Page text

I refer to Geoffrey Chaucer, whose Canterbury Tales began the whole business, and which still stands as one of the most remarkable poems in the language. When I say the language, I use the term loosely, for Chaucer wrote before the age of print. It was print that set language in stone as it were, so that we can readily understand what Shakespeare wrote, though 400 years have passed. There were only 200 years between Chaucer and Shakespeare, but the language they used is poles apart. So reading Chaucer now in the original is only possible for dedicated students of English Literature.

I think this would have put me off, for I found extremely painful having to read the other string to Chaucer’s bow, Troilus and Cressida, for my Advanced Levels. But fortunately I had been introduced previously to Chaucer by perhaps the most inspiring teacher in my time at S. Thomas’, Anton Tissera, who had one period a week with us when we were not yet teenagers. He would read from the literature he enjoyed, which was not always to the taste of my fellow students. So sometimes the class seemed a private lesson between him and me, and I cannot thank him enough for the wonders to which he introduced us, nearly half a century ago.

Amongst these was the Coghill translation of Chaucer, and I went out and found myself a copy straight away, and devoured it. Some of the stories were not as jolly as the sample he had introduced us to, but much of it was wonderful, with a range of styles and subject matter, including mildly pornographic stuff which was most welcome at that age.

The tales were those told, to pass the long journey, by a range of pilgrims to the shrine of Thomas Beckett at Canterbury. The tellers ranged from the lordly knight to the lusty miller, with clerics of all shades and hues thrown in. Nearly all the tales are worth reading, but I shall be able here only to cite a few lines from a few of the tales. And it is perhaps even more fascination to read some of the descriptions Chaucer uses to bring his various characters to life.

Information supplied

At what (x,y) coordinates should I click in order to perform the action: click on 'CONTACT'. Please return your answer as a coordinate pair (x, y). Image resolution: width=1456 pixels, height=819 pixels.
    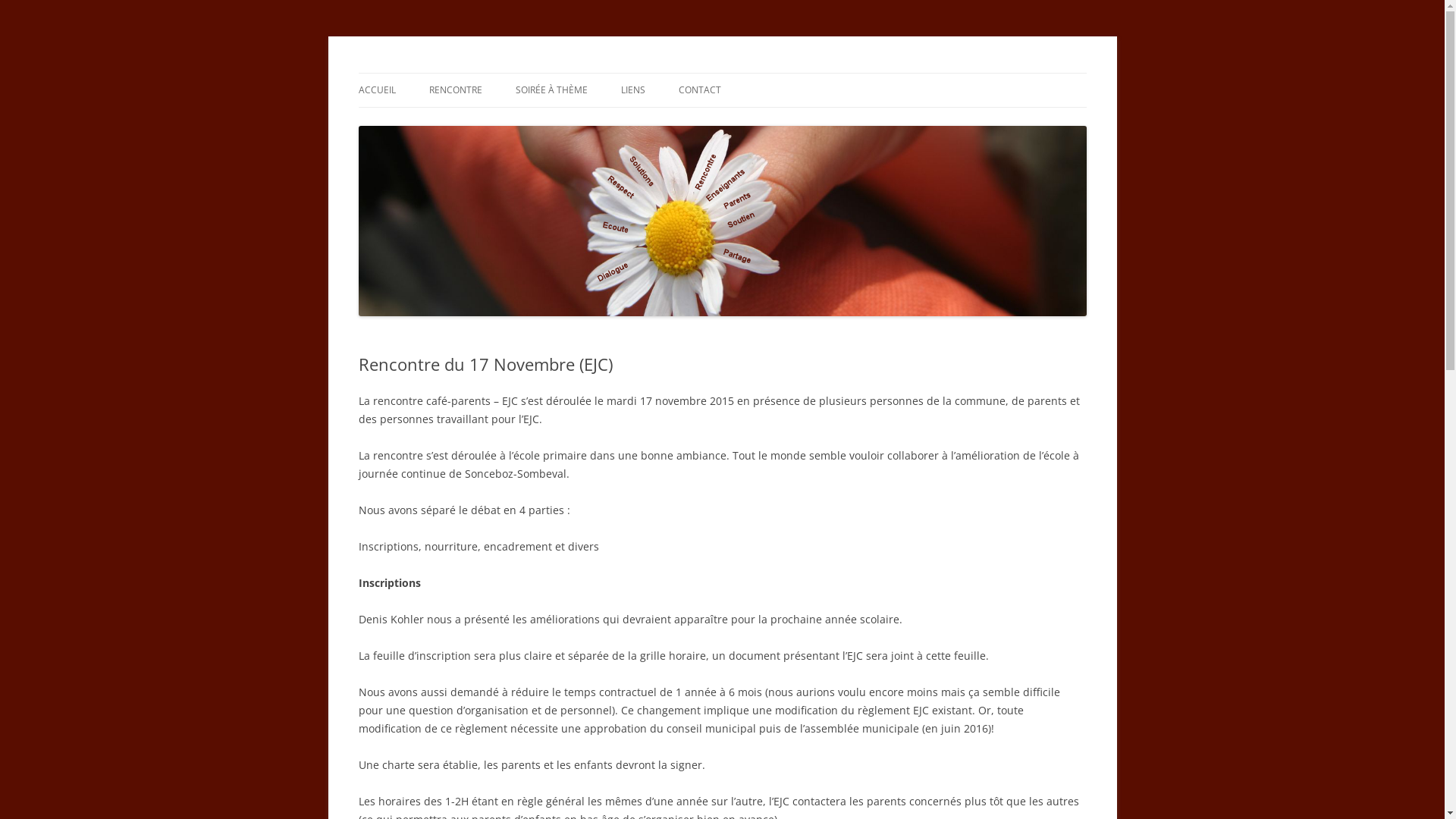
    Looking at the image, I should click on (698, 90).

Set task
Return, word for word, the part of the Chaucer passage above that opens with the words containing "I refer to Geoffrey" and closes with "of English Literature.".

Completed exercise
I refer to Geoffrey Chaucer, whose Canterbury Tales began the whole business, and which still stands as one of the most remarkable poems in the language. When I say the language, I use the term loosely, for Chaucer wrote before the age of print. It was print that set language in stone as it were, so that we can readily understand what Shakespeare wrote, though 400 years have passed. There were only 200 years between Chaucer and Shakespeare, but the language they used is poles apart. So reading Chaucer now in the original is only possible for dedicated students of English Literature.